From: Arnaldo Carvalho de Melo
Date: Wed Jan 13 2016 - 10:27:52 EST

Em Wed, Jan 13, 2016 at 10:57:38AM +0100, Ingo Molnar escreveu:
> * Arnaldo Carvalho de Melo <acme@xxxxxxxxxx> wrote:
> > Em Tue, Jan 12, 2016 at 11:39:43AM +0100, Ingo Molnar escreveu:
> > > But perf tooling cares very much: it can lead to subtle bugs and bad data if we
> > > display a profile with the wrong DSO or binary. 'Bad' profiles resulting out of
> > > binary mismatch can be very convincing and can send developers down the wrong path
> > > for hours. I'd expect my tooling to not do that.

> > > Path names alone (the thing that exec() cares about) are not unique enough to
> > > identify the binary that was profiled. So we need a content hash - hence the
> > > build-ID.

> > > Can you suggest a better solution than a build-time calculated content hash?

> > > As for binary formats that suck and don't allow for a content hash: we do our
> > > best, but of course the risk of data mismatch is there.

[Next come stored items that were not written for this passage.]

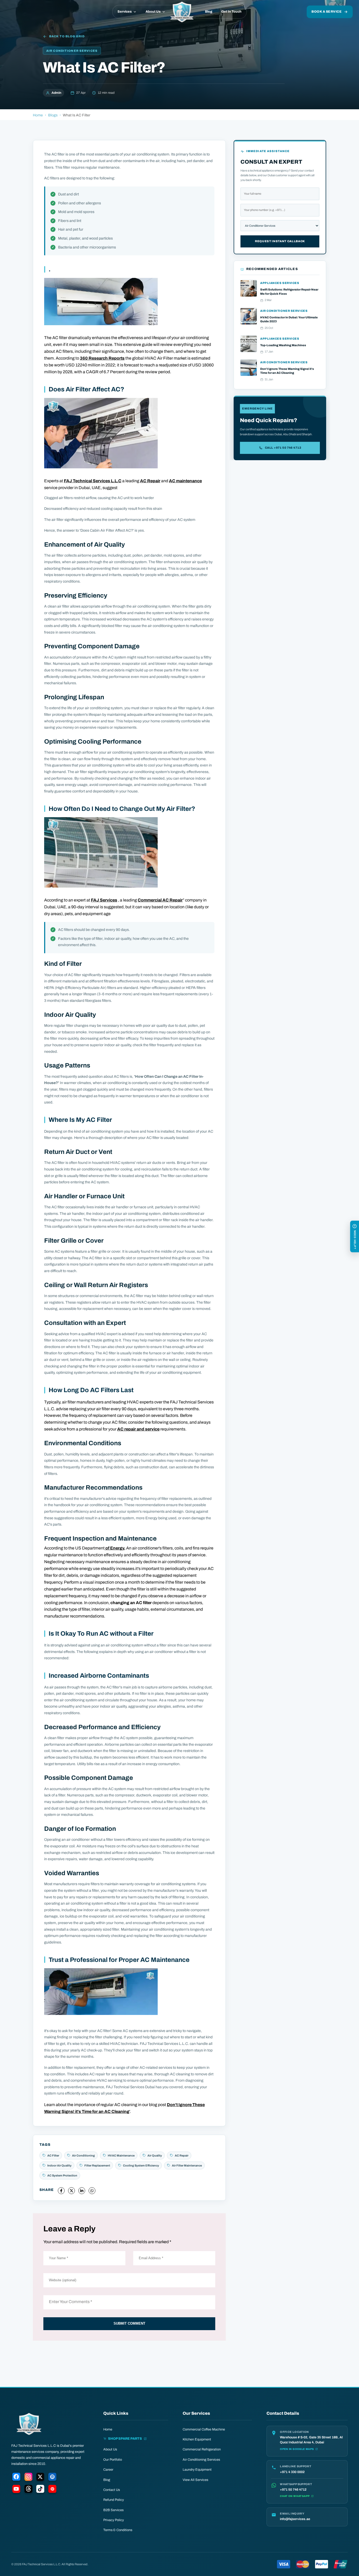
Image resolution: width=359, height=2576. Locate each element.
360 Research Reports (102, 358)
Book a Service (326, 11)
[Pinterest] (52, 2490)
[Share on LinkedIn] (81, 2190)
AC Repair (150, 481)
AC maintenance (185, 481)
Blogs (53, 115)
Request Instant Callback (280, 241)
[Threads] (28, 2490)
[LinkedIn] (52, 2478)
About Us (153, 11)
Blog (208, 11)
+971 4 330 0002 (292, 2472)
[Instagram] (28, 2478)
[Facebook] (16, 2478)
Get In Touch (231, 11)
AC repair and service (138, 1429)
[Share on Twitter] (71, 2190)
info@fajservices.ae (295, 2519)
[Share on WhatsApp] (92, 2190)
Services (124, 11)
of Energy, (115, 1548)
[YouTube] (16, 2490)
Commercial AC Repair (160, 900)
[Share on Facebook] (61, 2190)
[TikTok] (40, 2490)
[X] (40, 2478)
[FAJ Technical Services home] (182, 12)
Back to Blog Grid (67, 36)
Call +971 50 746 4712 (283, 447)
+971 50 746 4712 (293, 2489)
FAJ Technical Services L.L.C (92, 481)
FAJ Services (104, 900)
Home (38, 115)
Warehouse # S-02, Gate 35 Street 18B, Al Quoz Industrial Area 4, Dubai (311, 2439)
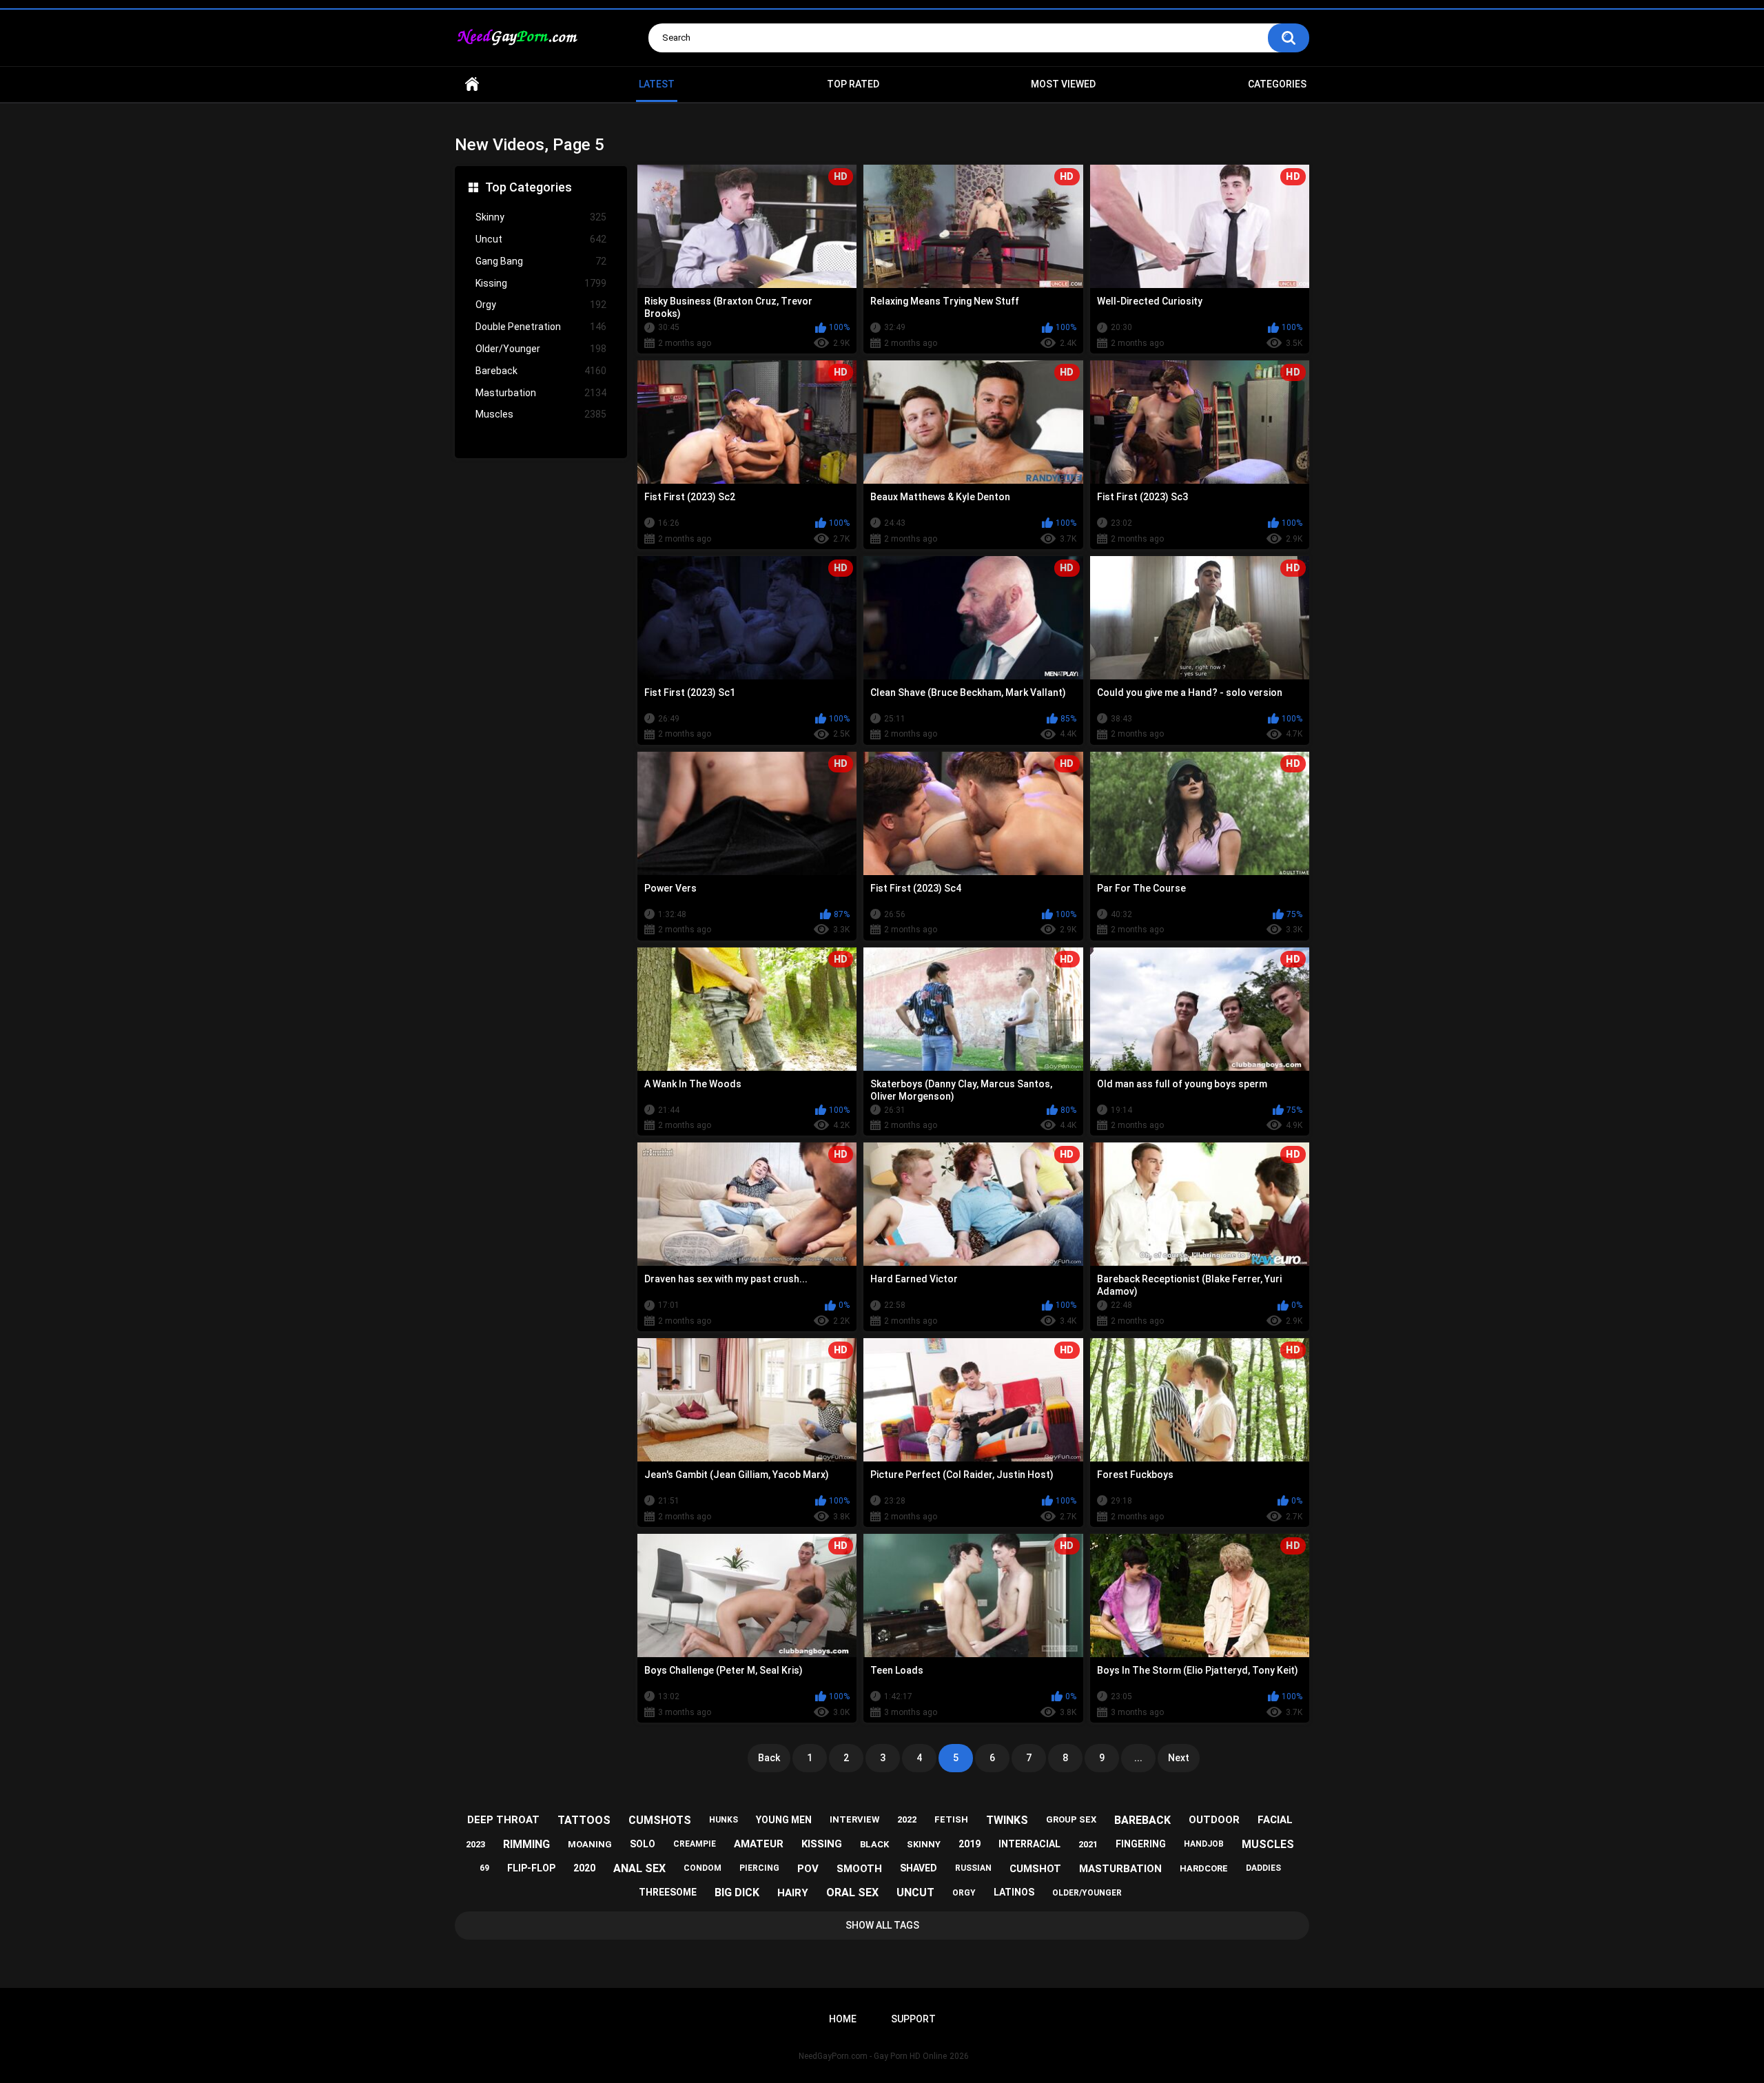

We could perhaps cache the
> > > binary inode's mtime field to at least produce a 'profile data is older than
> > > binary/DSO modification date!' warning. (Which check won't catch all cases, like
> > > cross-system profiling data matches.)

> > So, we could think of this as: binary formats that want to aid
> > observability tools to:

> > 1) Detect mismatches in contents for DSOs present at recording time to
> > those to be used at analysis time.

> > 2) Find symtabs, DSO binary contents, CFI tables, present in the DSO
> > where samples were taken.

> > Using mtime, as suggested in other messages will help with #1, but not
> > with #2.
> But but ... why is #2 a problem with mtime? If we have an out of date record in
> the, then the is uninteresting in 99% of the usecases! It's
> out of date, most likely because the binary the developer is working on got
> rebuilt, or the system got upgraded - in both cases the developer does not care
> about the old records anymore...

Oh, with mtime we'll be able to, with some effort, most of the time,
find the right symtab/DSO contents, it is not as good as the
content-based build-id, but it improves the current situation, for, to
reuse an euphemism, 99% of the cases ;-)

It is just a pity that what would arguably be the last step to make
content-based DSO identifiers a first class citizen, already available
mostly everywhere, i.e. in ELF binaries will have to wait a bit more.

With PeterZ's change to make the filename length part of the
PERF_RECORD_MMAP3 we at least leave the door open to including that
cookie without having to introduce PERF_RECORD_MMAP4 :-)

> What matters is #1, to detect mismatches, to be a reliable tool. Once we've
> detected that, we can inform the user and our job is mostly done.

Well, we could tell the user to install the package with that symtab, in fedora
it is called 'foo-debuginfo' and can be installed via, for instance (example
taken from a gdb post somewhere):

[root@zoo ~]# dnf --enablerepo='*debug*' install /usr/lib/debug/.build-id/3d/f5385c6be529423a8ae3dd39a3deb9425201cc
Using metadata from Wed Jan 13 12:12:16 2016 (0:02:56 hours old)
Dependencies resolved.
Package Arch Version Repository Size
glibc-debuginfo x86_64 2.20-8.fc21 updates-debuginfo 9.2 M

Transaction Summary
Install 1 Package

Total download size: 9.2 M
Installed size: 58 M
Is this ok [y/N]:


I.e. infrastructure is in place to get this "time machine" you mention below, is somewhat
in place to get a symtab for a DSO, be it the latest version of some versions ago.

Which could be useful to understand the behaviour of code in production while an
update can't be applied (not vetted by powers that be, whatever reason).

> But reliable != perfect time machine. Really, #2 is a second, third order concern
> that should never cause slowdowns on the magnitude that Peter is complaining
> about!

Sure, mtime will improve peterz's usecase, no question about it.

> I realize that there might be special workflows (such as system-wide monitoring)
> where collecting at recording time might be useful, but those are not the common
> case - and they should not slow down the common case.

Sure, no question about this.

> > Checking for inefficiencies in the current approach of
> > right-after-recording post-processing looking for PERF_RECORD_MMAPs,
> > Adrian suggested something here, also disabling the saving into
> > ~/.debug/ will help, collecting numbers would be great.
> I think Peter mentioned a number: the kernel build time almost _doubles_ with
> this. That's clearly unacceptable.

And for him, most of the time, not a problem, in fact we could argue that he
has not a problem, Stephane seems to have ;-)

> > But the mtime thing also requires traversing the whole
> > contents looking for those paths in PERF_RECORD_MMAP records.

> But why? Why cannot we do it at perf report time, when we will parse them anyway?

Hey, I was talking only about 'record' time.

And at record, we don'have to traverse the whole contents as soon as
we add a new PERF_RECORD_MMAP3, just not with the initial motivation for it (a
content-based cookie), but instead the DSOs's mtime :-)

- Arnaldo